Al centro della vicenda le lettere inviate da Schulmers a vari interlocutori, e per conoscenza alla mailing list di tutti i magistrati della Corte dei Conti (quasi 500 persone) nelle quali, in sostanza, afferma di aver ricevuto 'avvertimenti' (''ti-ci distruggono'') dal procuratore generale della Corte dei Conti Salvatore Nottola e dal presidente Luigi Giampaolino in merito alle sue attivita' di controllo nei confronti dei vertici politico-istituzionali della provincia autonoma di Bolzano.

Da qui l'ipotesi di calunnia prospettata dagli inquirenti romani. Nelle stesse missive Schulmers fa riferimento anche ad ingerenze del Colle e cio' gli e' valsa anche l'iscrizione nel registro degli indagati per offese all'onore del Capo dello Stato. Nottola e Giampaolino sono stati ascoltati dal procuratore Giuseppe Pignatone e dagli aggiunti Francesco Caporale e Nello Rossi come persone informate sui fatti.

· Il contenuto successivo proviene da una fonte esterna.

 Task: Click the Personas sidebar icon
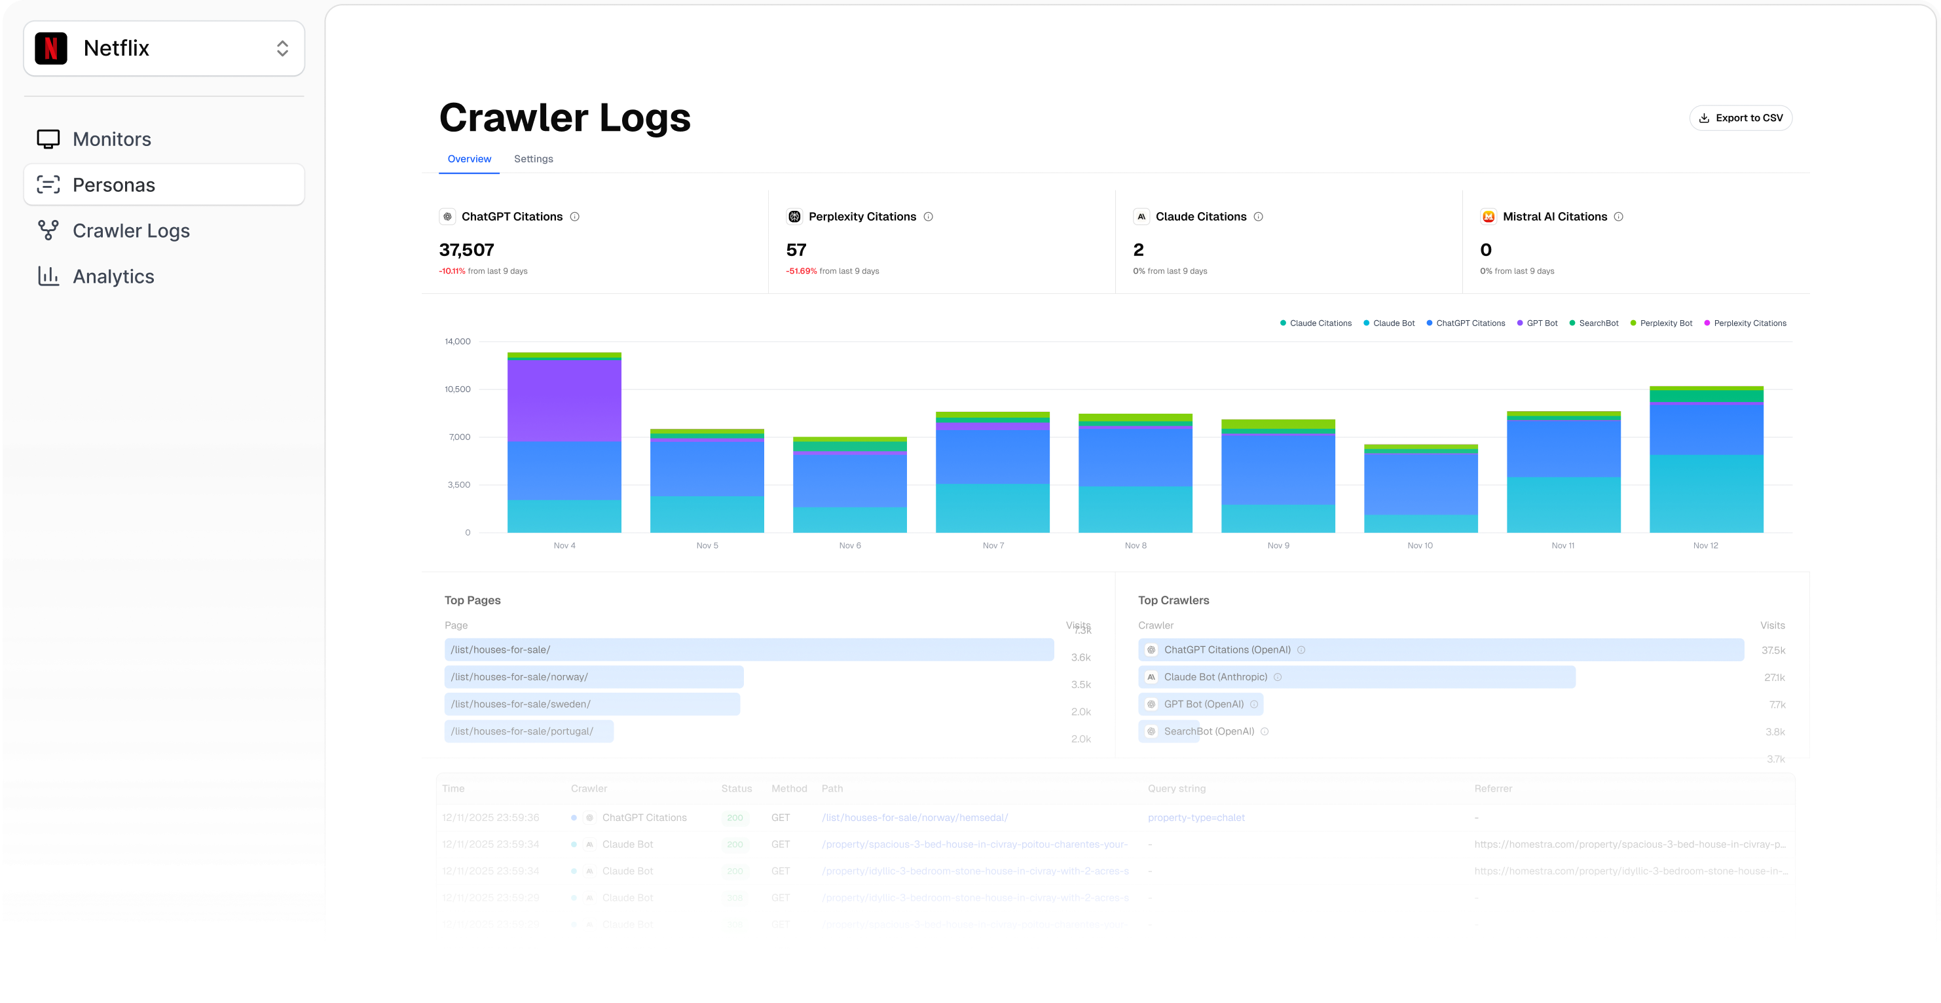(48, 185)
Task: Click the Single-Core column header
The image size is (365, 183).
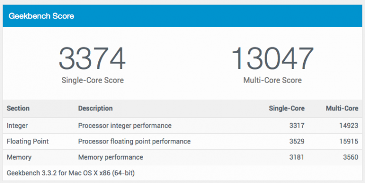Action: [x=286, y=108]
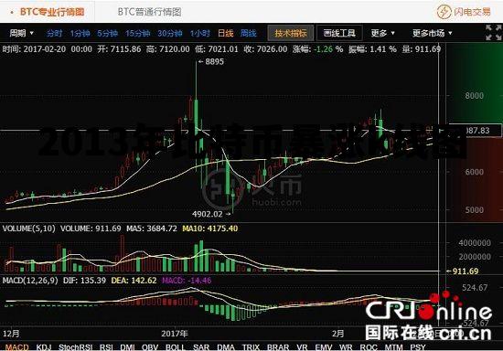Select the KDJ indicator
The image size is (503, 351).
(44, 347)
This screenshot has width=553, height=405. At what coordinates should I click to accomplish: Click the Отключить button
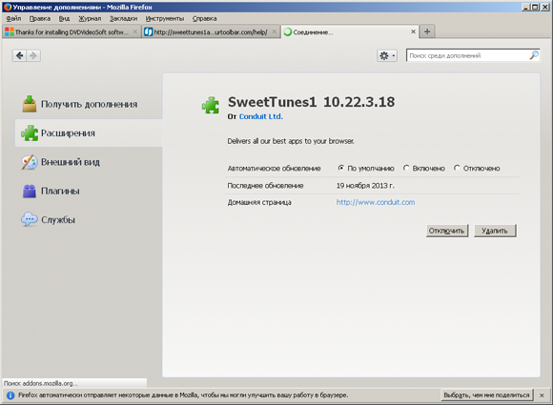coord(447,231)
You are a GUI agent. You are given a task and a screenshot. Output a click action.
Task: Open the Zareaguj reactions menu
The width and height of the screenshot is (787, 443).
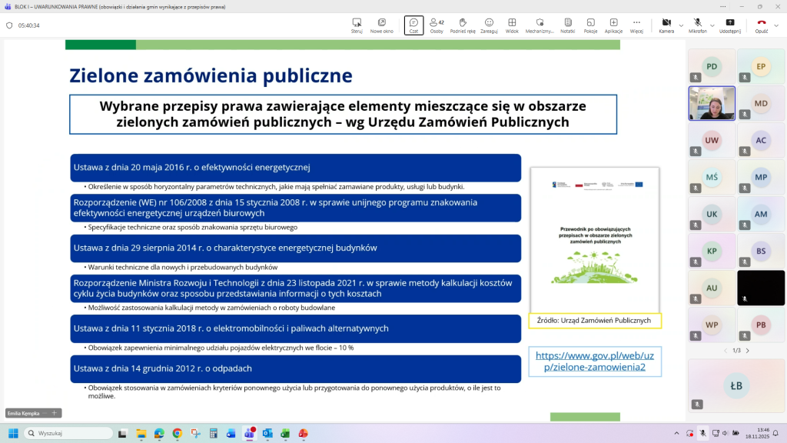(489, 25)
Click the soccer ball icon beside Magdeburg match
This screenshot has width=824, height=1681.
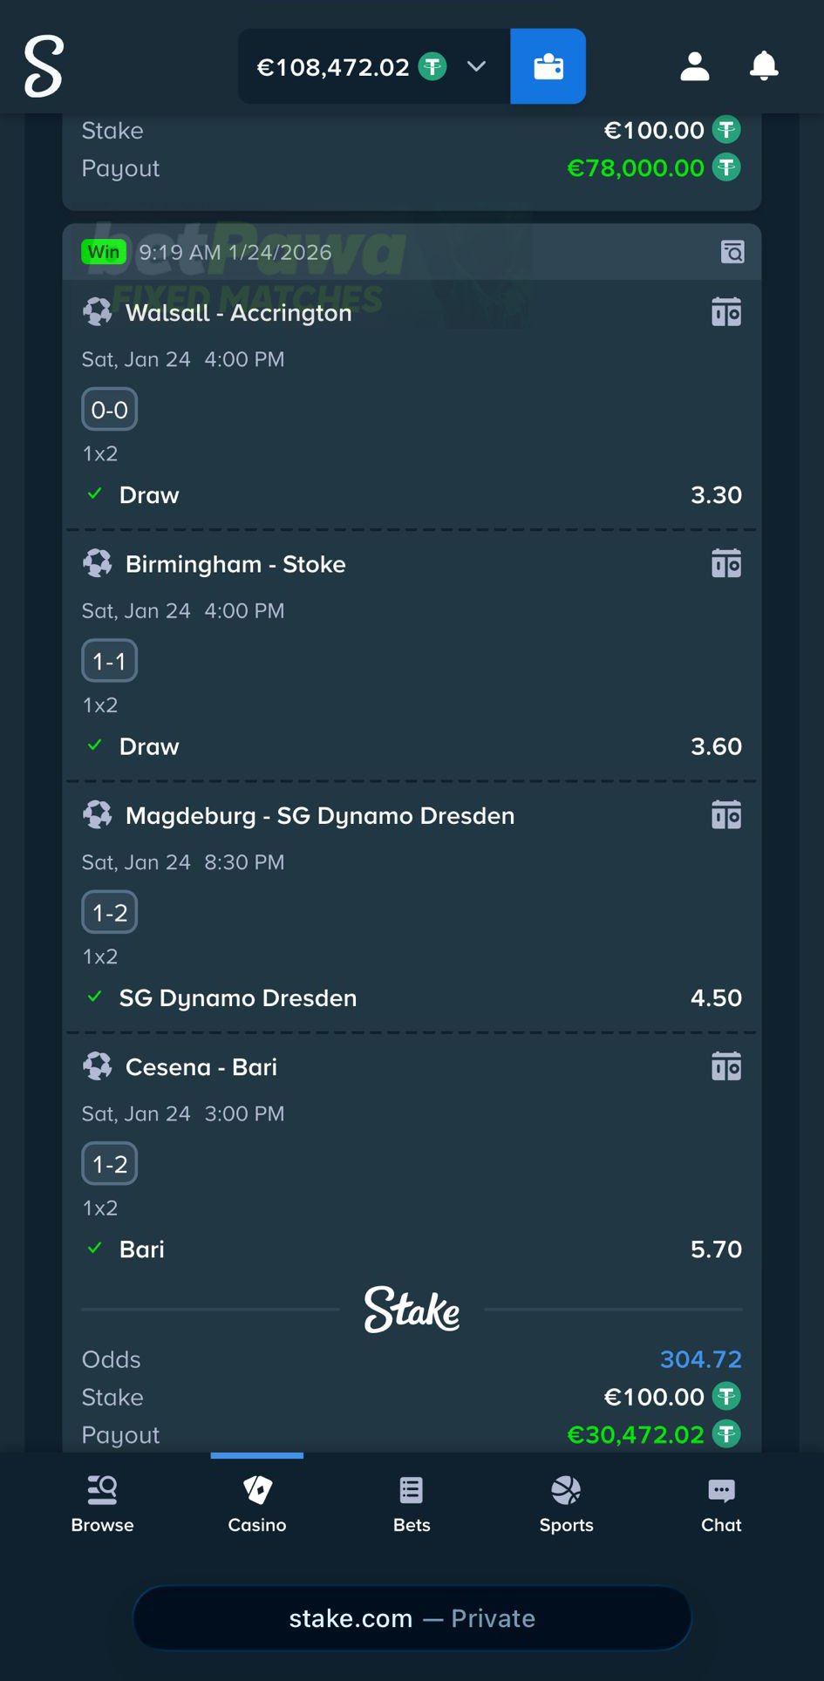(x=97, y=814)
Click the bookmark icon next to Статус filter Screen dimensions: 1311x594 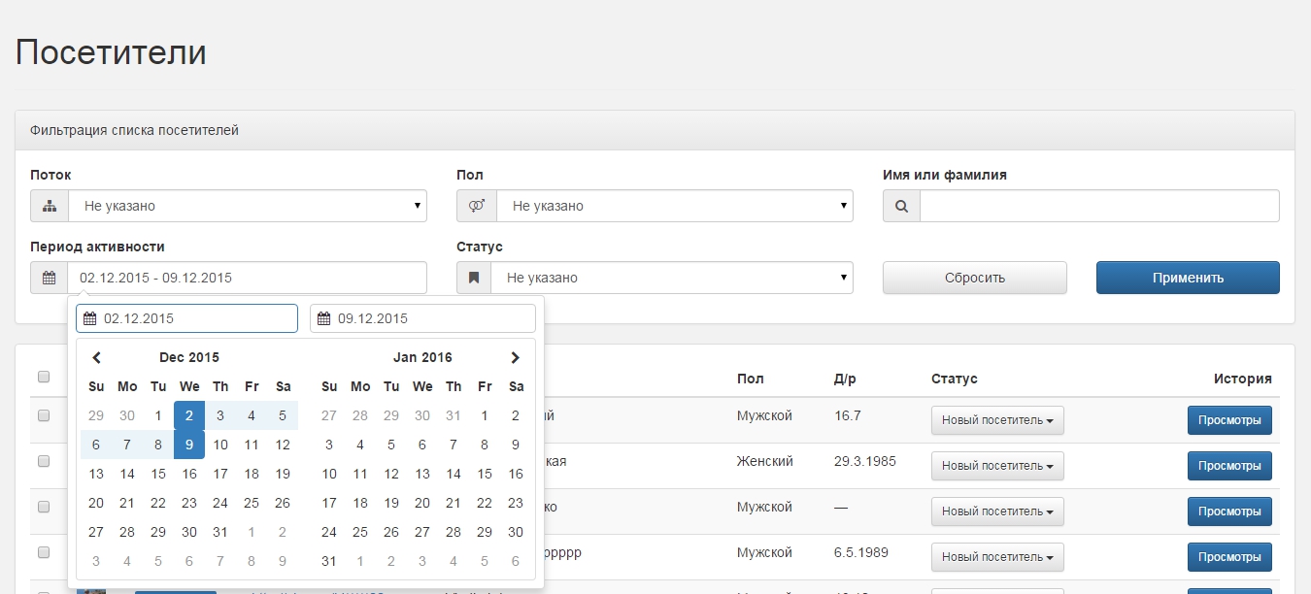point(474,278)
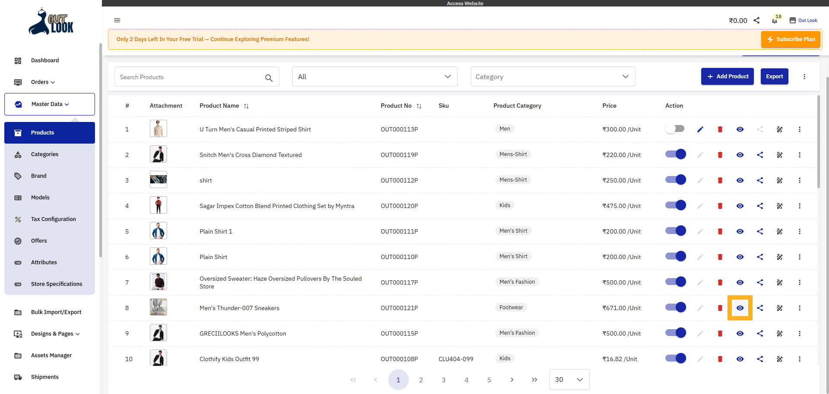The width and height of the screenshot is (829, 394).
Task: Delete the shirt product row
Action: (720, 180)

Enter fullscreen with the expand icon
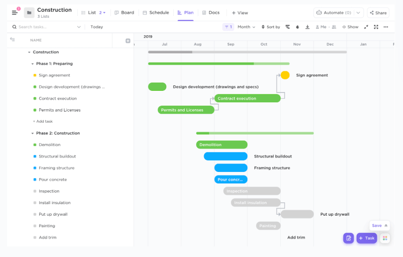pos(376,27)
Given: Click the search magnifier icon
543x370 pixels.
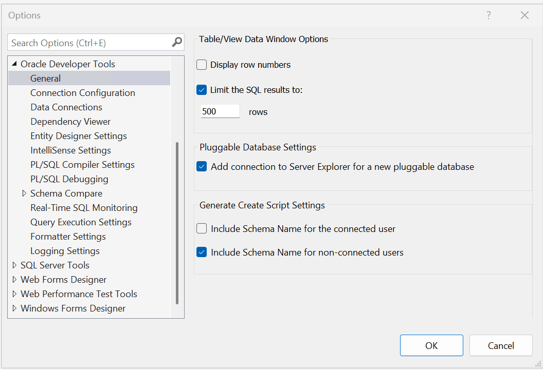Looking at the screenshot, I should coord(176,42).
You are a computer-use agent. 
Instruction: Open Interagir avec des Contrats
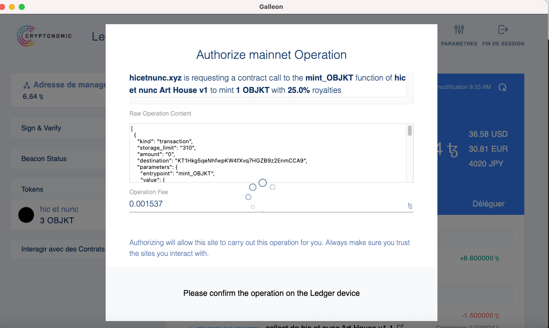point(63,249)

Sulla vicenda gli inquirenti romani procedono anche per un'ipotesi di abuso d'ufficio, contro ignoti, in relazione al contenuto delle missive del procuratore regionale di Bolzano.

Sullo ''scambio di lettere tra magistrati contabili circa un presunto 'interessamento' della Presidenza della Repubblica su procedimenti promossi dalla Procura Regionale del Trentino Alto Adige della Corte dei Conti nei confronti dei vertici della Provincia di Bolzano'', era intervenuto ieri il Quirinale per precisare, con una nota, che ''si tratta con tutta evidenza di relazioni e di questioni interne alla magistratura contabile, che dovranno trovare nella medesima sede le necessarie spiegazioni e soluzioni''.

''Non corrisponde al vero, comunque - veniva inoltre sottolineato - che la Presidenza della Repubblica sia stata interessata ad inchieste sull'uso di fondi riservati della Provincia, di cui d'altronde non c'e' alcun riferimento nel documento illustrato dal Presidente Durnwalder nel corso di un colloquio istituzionale con il Capo dello Stato avvenuto all'inizio del mese di giugno del 2012''.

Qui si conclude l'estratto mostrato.